Israeli AI and machine learning developer, Medial EarlySign, has developed an algorithm platform, called ColonFlag, that can accurately identify patients who are at high risk of having colorectal cancer.
The platform analyses patient blood tests and data from electronic health records (EHR) to identify signs of colorectal cancer often months before clinical signs are present.
A recent peer-reviewed study published in Digestive Diseases and Sciences found that ColonFlag was able to identify risk for colorectal tumours up to 360 days earlier than conventional diagnosis practices.
The analysis was based on data collected from blood samples and demographic information from 17,095 Kaiser Permanente Northwest patients in the US, including a random sample of 900 colorectal cancer patients. ColonFlag analysed patients’ complete blood count results and factored in age and gender to create a colorectal cancer risk score for stratification of each patient.
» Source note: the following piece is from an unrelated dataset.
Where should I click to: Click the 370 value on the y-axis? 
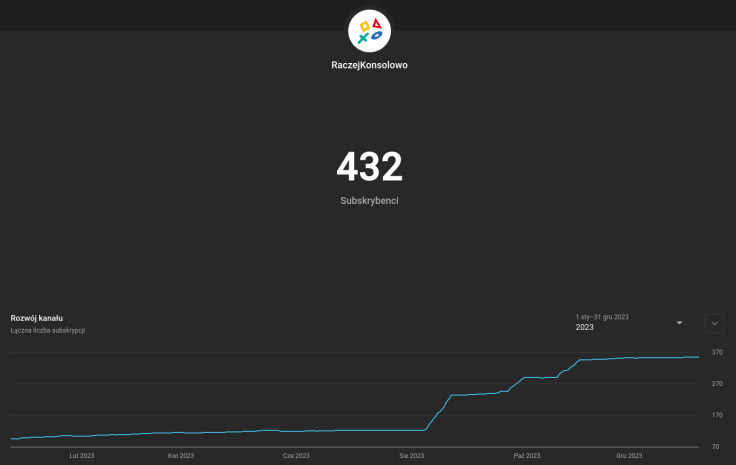point(717,352)
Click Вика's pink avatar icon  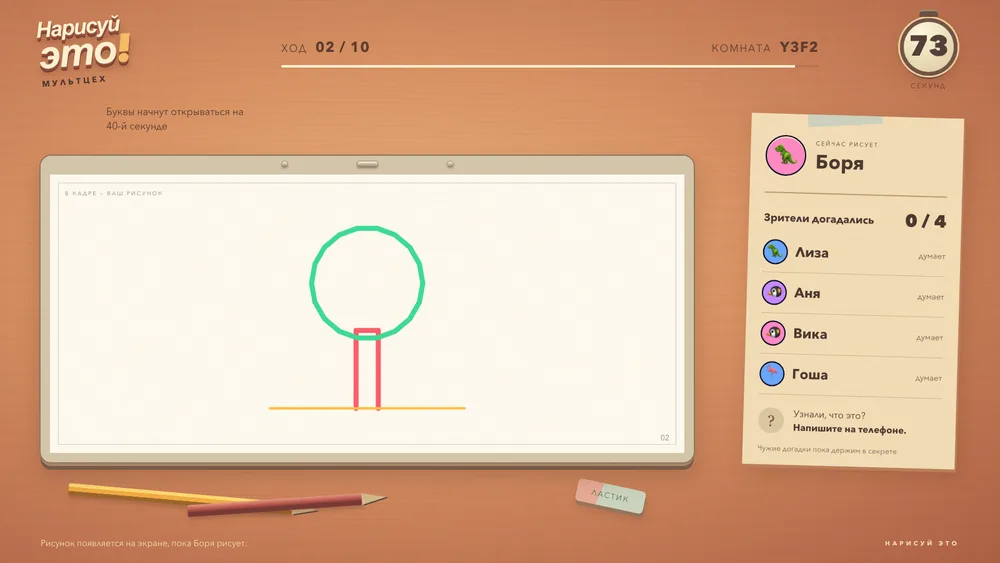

“Colorectal cancer is the second-highest cause of all cancer-related deaths in the USA, responsible for 49,190 deaths in 2016 alone,” said retired Chief Scientist of Kaiser Permanente Center for Health Research, Mark C. Hornbrook, PhD.
“Early screening for colorectal cancer significantly improves the survival rate. The ability to identify people at high risk for colon cancer and refer them for further testing could help to reduce mortality and prove integral to reducing the overall colorectal cancer burden,” continued Hornbrook.
Colorectal cancer cases identified by ColonFlag were compared with those detected by low haemoglobin (Hgb) levels alone in two adjacent time windows – 0 to 180 and 181 to 360 days prior to diagnosis. For the 0 to 180 day window, ColonFlag demonstrated a 34% and 36% improvement in identifying colorectal cancer cases, compared to low Hgb levels for the 50-75 and 40-89 year old age groups, respectively.
In the 181 to 360 day window, ColonFlag detection was 47% higher for the 50-75 year age group, and 84% higher for the 40-89 year old group.
Further analysis revealed that ColonFlag was successful in detecting tumours in the cecum, a pouch at the beginning of the large intestine, and ascending colon.
“Colonoscopy resources are limited, and screening programmes are being challenged by the need for active participation of asymptomatic individuals,” said Chief Medical Officer of Medial EarlySign, Dr Ran Goshen.
“ColonFlag’s ability to passively identify those at high-risk among non-participating individuals 180 to 360 days prior to diagnosis may allow healthcare providers to better allocate colonoscopy resources,” concluded Dr Goshen.